D'un geste mécanique, je glissai une main dans ma poche et en sortis mon paquet de cigarettes. D'ordinaire, je fumais sans y penser, plus par habitude que par véritable envie. Mais ce soir, c'était différent. L'agitation sous ma peau réclamait quelque chose, un exutoire, et je sentis, pour la première fois, un vrai manque s'installer.

Le froissement du papier, le bruit du briquet, la lueur orangée de la flamme.

J'inspirai une première bouffée, mais la fumée brûla ma gorge, plus âcre que je ne l'avais imaginé. Je réprimai une quinte de toux et me forçai à souffler lentement.

Ce n'était pas la première fois que je fumais. Mais c'était la première fois où j'en avais vraiment besoin.

Et en recrachant ma deuxième bouffée, je compris que ça ne serait certainement pas la dernière.

— Harry ! S'offusqua immédiatement Hermione. Tu sais que c'est toxique !

Je haussai les épaules sans répondre, le regard perdu dans la nuit.

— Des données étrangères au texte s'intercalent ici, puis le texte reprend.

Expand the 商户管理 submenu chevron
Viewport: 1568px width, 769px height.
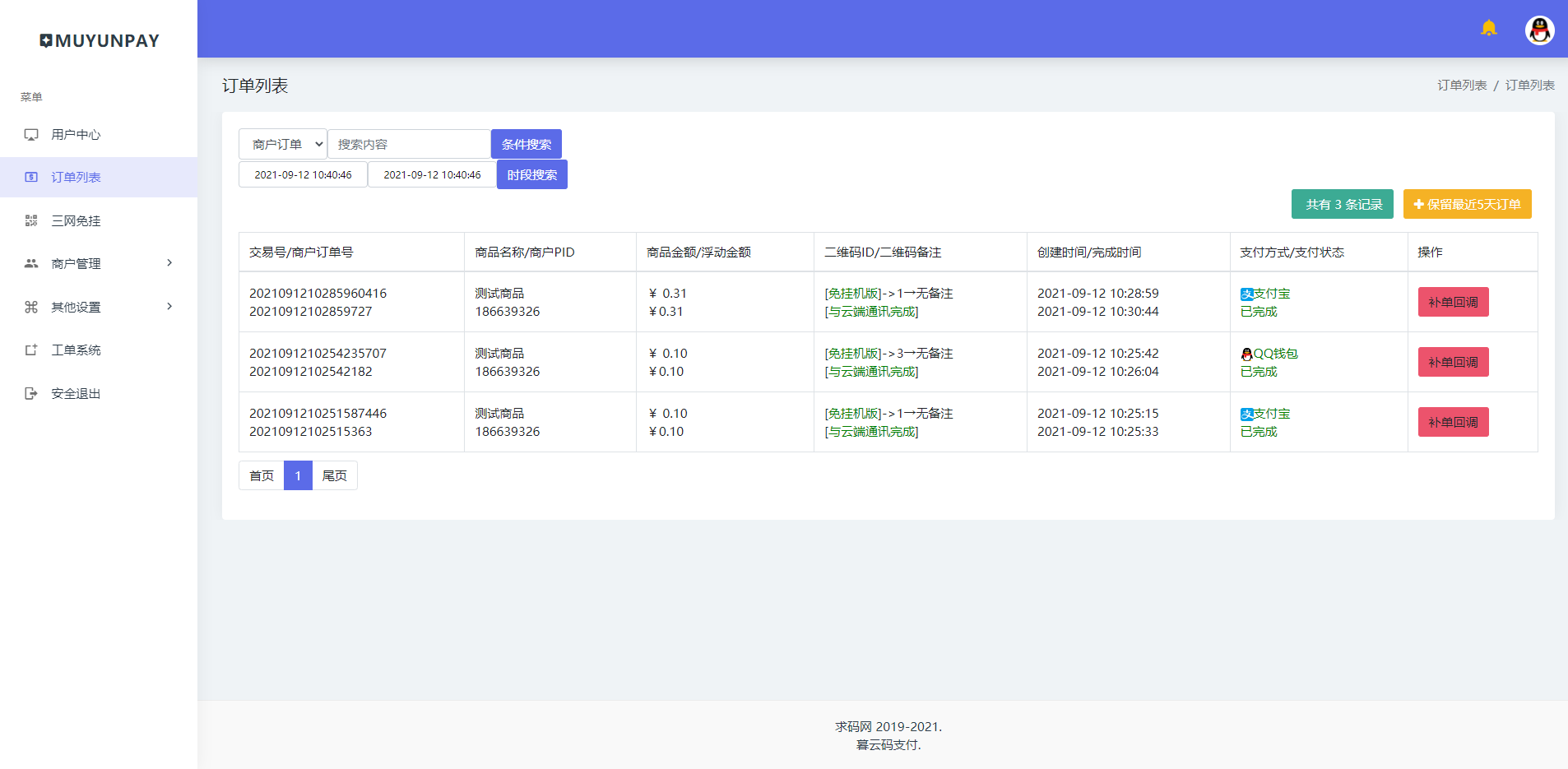169,263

— Hermione. Soufflai-je, ma voix plus rauque que prévu. Je suis déjà en danger quoi qu'il arrive. Alors autant profiter de la vie tant que je le peux.

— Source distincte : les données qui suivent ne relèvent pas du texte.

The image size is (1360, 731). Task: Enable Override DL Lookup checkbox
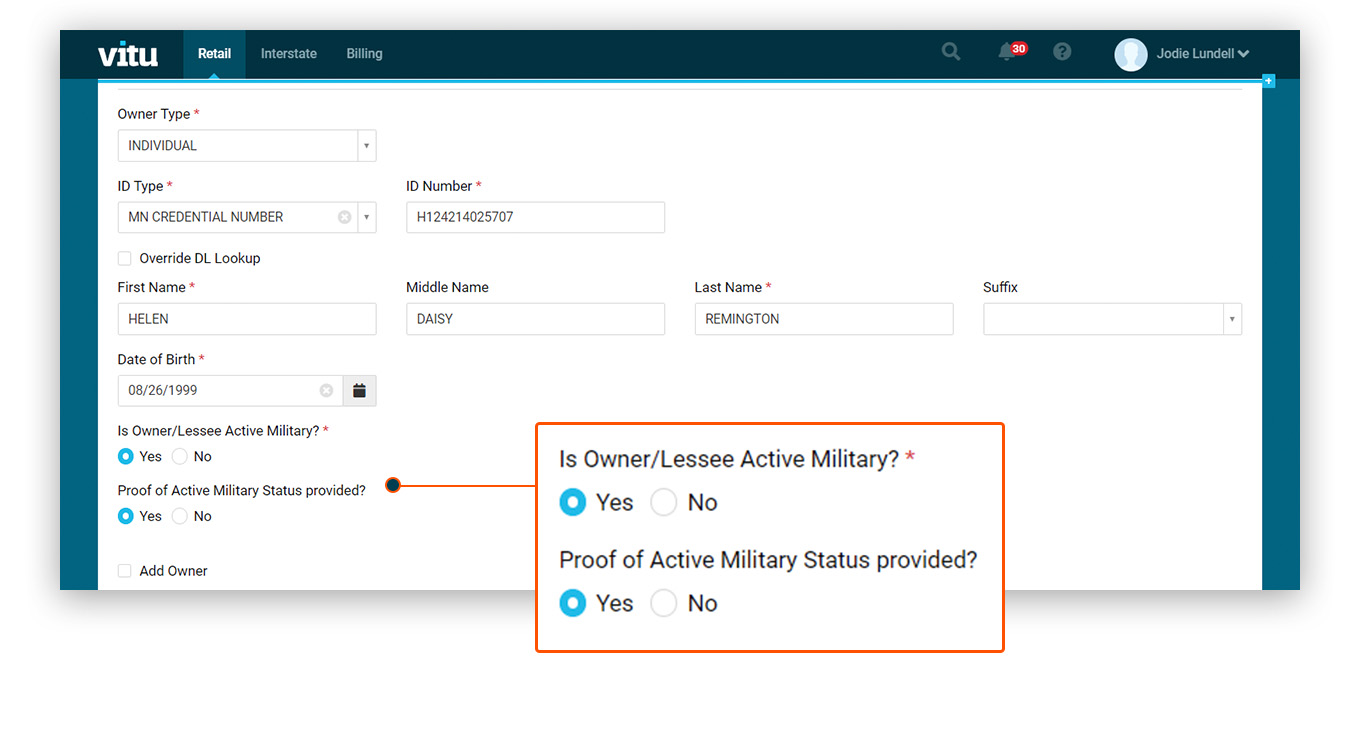coord(125,258)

Elle ouvrit la bouche, mais aucun mot ne franchit ses lèvres. Elle savait que j'avais raison.

Un silence plana, et peu à peu, l'ambiance redevint légère. Nous rîmes, parlâmes, oubliâmes un peu. Jusqu'à ce que la fatigue nous emportât tous ou presque, entassés sur les canapés de la bibliothèque. Contrairement aux autres, je ne réussis pas à trouver le sommeil. Les révélations de ce soir me brisant le cœur.

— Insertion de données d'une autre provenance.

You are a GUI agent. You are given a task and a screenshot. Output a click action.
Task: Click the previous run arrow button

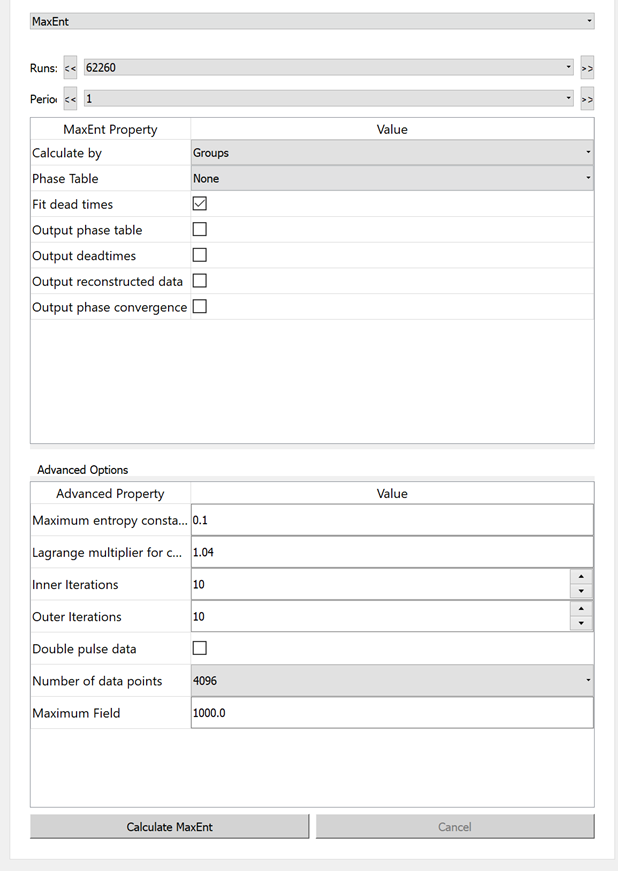[x=70, y=68]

Je retournai à la fenêtre et m'adossai contre le mur, allumant une dernière cigarette.

— Tu fumes souvent ?

Je relevai les yeux. Ron s'était installé devant moi, les bras croisés. Son ton n'était ni accusateur ni moqueur. Juste… curieux. Peut-être même inquiet.

Je haussai les épaules et soufflai la fumée en direction du ciel.

— Ça dépend des jours.

Un silence s'installa. Ron détourna le regard vers l'horizon.

— Je crois que…

Il hésita. Son pied heurta doucement le parquet, comme s'il cherchait les mots.

— Je crois que je n'ai jamais autant eu peur pour ma famille.

Sa voix était basse, presque inaudible. Je tournai la tête vers lui. Son profil était tendu, les mâchoires serrées.

Je tirai une bouffée puis mon regard glissa vers le canapé. Neville et Luna dormaient l'un contre l'autre. Ginny et Hermione étaient recroquevillées dans un autre canapé, leurs visages paisibles malgré tout. J'eus un pincement au cœur.

— Je suis désolé. Murmurai-je.

Ron ne répondit pas tout de suite. Je le vis inspirer profondément avant de parler, sa voix plus posée :

— Ce n'est pas toi, Harry. Ce sont eux, les coupables… Ce sont eux qui ont tué… Percy… et Tonks… Qui ont attaqué Neville et Luna. Ce n'est pas toi.

Je laissai ses mots s'imprégner en moi. Je voulais les croire. Un long silence s'étira entre nous, mais il n'était pas pesant. Puis, sans un mot de plus, nous retournâmes nous allonger. Avant de fermer les yeux, j'aperçus Ron, tout près de sa sœur, lui remettant distraitement une mèche de cheveux derrière l'oreille.

Demain serait un autre jour. Un jour de plus à survivre.

Un jour de plus pour croire que tout cela avait un sens.